I believe they can, if they move away from the clockspeed ideology.

In the Golden days of scaling, you were uarch limited in terms of clocks so high pipeline stages got you a lot more. So 40% increase in pipeline might have resulted in say 25-30% increase in clocks. 10 vs 20 stages might be 60-70% difference in clocks. 3GHz vs 5.xGHz is a lot to overcome.

Now you have 9-10 stage pipeline CPUs reaching 4.4GHz, and above 5.X GHz you run into thermal density issues, so you need to do stupid things like widen the space between transistors to reduce that making it larger too. And you are doing that even though the 5.x GHz CPU has a near 20-stage pipeline. You have chips like Raptorlake literally frying itself with extra voltages to get to 6GHz.

And uop caches are better avoided. The reason? The more the cores are limited by power, die size, lower scaling, the less speculative gains are worth it. Uop cache hit is at best a chance on hit, while avoiding it and increasing it elsewhere is a guarantee. Branch predictors will never hit 100% accuracy, so there's always room for uncertainty, so those extra stages make it worth. Remember that the uop cache itself adds 2 extra stages on a miss, which is why we went from 14 stages on Core to 14-18 on Sandy Bridge.

The OC headroom for modern CPUs are zero for this reason as well.
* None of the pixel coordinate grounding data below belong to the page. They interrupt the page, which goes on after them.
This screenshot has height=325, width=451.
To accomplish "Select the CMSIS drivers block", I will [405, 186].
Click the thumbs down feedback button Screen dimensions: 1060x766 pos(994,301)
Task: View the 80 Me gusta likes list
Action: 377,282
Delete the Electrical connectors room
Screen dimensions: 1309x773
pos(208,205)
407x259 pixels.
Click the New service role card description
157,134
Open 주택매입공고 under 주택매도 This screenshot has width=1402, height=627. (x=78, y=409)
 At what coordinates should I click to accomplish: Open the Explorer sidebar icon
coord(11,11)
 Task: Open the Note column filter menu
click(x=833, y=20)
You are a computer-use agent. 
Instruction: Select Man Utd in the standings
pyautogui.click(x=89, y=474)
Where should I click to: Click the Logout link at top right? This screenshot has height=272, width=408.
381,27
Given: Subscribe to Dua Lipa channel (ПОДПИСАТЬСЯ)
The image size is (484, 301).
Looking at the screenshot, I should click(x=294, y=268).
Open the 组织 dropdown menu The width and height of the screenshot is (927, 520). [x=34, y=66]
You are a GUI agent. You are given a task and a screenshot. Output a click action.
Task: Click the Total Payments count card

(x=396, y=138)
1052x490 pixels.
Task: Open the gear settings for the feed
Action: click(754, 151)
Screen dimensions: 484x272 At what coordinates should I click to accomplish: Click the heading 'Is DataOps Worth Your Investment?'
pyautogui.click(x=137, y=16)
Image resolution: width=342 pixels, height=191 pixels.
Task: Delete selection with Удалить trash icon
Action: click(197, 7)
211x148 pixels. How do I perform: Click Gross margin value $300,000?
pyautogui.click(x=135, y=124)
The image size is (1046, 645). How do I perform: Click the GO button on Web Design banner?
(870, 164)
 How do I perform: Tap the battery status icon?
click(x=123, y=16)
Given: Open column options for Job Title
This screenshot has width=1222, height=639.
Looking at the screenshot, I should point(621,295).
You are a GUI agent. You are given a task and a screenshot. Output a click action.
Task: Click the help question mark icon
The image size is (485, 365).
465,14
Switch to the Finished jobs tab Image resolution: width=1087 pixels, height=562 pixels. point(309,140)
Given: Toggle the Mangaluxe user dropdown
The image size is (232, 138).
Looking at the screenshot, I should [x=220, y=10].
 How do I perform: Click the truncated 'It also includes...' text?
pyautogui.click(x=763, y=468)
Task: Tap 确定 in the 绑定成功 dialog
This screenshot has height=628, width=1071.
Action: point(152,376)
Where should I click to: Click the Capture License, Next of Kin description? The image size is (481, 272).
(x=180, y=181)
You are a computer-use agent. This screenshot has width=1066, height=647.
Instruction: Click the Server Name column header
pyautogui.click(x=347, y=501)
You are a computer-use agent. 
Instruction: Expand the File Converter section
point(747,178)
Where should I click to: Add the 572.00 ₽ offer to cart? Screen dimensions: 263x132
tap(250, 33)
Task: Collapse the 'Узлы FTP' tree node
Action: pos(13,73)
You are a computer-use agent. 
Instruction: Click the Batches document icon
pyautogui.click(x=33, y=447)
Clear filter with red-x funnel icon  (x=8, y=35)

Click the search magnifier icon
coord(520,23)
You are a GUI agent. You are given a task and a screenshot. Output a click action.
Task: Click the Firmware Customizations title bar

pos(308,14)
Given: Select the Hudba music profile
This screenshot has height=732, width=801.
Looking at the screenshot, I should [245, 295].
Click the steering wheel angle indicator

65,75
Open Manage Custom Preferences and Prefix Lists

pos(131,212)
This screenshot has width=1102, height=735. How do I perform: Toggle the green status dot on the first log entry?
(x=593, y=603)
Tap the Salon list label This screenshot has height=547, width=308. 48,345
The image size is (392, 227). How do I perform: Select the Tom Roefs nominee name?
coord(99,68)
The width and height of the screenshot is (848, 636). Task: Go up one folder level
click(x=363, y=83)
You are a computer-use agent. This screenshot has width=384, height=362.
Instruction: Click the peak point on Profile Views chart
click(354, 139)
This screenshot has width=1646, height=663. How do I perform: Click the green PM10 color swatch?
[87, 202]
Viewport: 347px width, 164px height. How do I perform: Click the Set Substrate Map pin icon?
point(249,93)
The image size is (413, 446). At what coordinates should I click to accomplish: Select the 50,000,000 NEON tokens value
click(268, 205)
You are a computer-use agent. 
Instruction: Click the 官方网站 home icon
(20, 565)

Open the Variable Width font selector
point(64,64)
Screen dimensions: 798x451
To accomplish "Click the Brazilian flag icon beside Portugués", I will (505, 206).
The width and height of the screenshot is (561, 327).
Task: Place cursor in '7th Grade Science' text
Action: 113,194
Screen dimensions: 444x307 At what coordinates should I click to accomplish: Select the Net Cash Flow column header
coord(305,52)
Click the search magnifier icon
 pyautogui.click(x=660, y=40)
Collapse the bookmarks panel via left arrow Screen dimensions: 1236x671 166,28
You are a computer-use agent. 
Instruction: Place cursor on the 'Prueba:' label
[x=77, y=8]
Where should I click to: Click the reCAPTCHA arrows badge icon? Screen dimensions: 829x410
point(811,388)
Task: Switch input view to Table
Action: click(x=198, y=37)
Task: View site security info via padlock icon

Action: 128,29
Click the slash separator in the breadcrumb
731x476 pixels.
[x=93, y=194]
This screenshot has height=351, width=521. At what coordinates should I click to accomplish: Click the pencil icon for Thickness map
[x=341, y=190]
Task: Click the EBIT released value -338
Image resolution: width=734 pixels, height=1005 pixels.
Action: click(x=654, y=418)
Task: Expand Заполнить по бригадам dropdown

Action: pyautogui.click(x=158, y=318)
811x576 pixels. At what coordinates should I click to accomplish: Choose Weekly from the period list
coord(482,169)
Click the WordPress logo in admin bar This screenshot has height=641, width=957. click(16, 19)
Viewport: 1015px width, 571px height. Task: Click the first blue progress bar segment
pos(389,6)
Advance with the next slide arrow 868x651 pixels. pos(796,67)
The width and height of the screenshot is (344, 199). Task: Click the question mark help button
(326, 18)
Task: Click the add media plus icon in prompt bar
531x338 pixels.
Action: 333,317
While it has been painfully slowly creeping up, above 5GHz has always been the domain of exotic cooling, regardless of pipeline stages. What happened was cooling has not only advanced, but become significantly larger too. You should see how small "power hungry" Prescott heatsinks are compared to the modern literal aluminum bricks. Or how water cooling has become common, when it used to be exotic cooling domain too.
 
Last edited:
  • Like
Reactions: Tlh97 and FlameTail

LightningZ71

Golden Member
Mar 10, 2017
1,781
2,135
136
With memory bandwidth not slated to increase much for Zen6 (we're assuming one more AM5 generation), it stands to reason that they aren't going to be targeting massive MT throughput improvements. It stands to reason that there will not be a core count increase as it just won't be accommodated in most MT tasks. The only thing that would throw a spanner in the works is a healthy dose of MALL cache. Even then, it would need to be quite large to have broad applicability.
 

gdansk

Platinum Member
Feb 8, 2011
2,836
4,218
136
After we concluded that gratis cores must be provided, does it follow that we are entitled to get host consolidation for free too?
It costs what $20? additional for them to swap a low bin Turin-D CCD in place of a Granite Ridge CCD. And they can charge $150 more for the part, increasing their ASP. Choose any numbers you like. It is genuinely in AMD's best financial interest to make such a part. Maybe in time for Arrow Lake refresh.
 

inquiss

Member
Oct 13, 2010
179
261
136
Not at all. I said that you cannot discount AMD making a 8+16 part. Even if memory bandwidth doesn't increase, they did so on Strix Point already. It isn't a fairy tale or Santa's wishlist it is literally one AMD exec wanting to increase their client group ASP by 0.1% away from existing. If Intel provides the motivation... so it may be.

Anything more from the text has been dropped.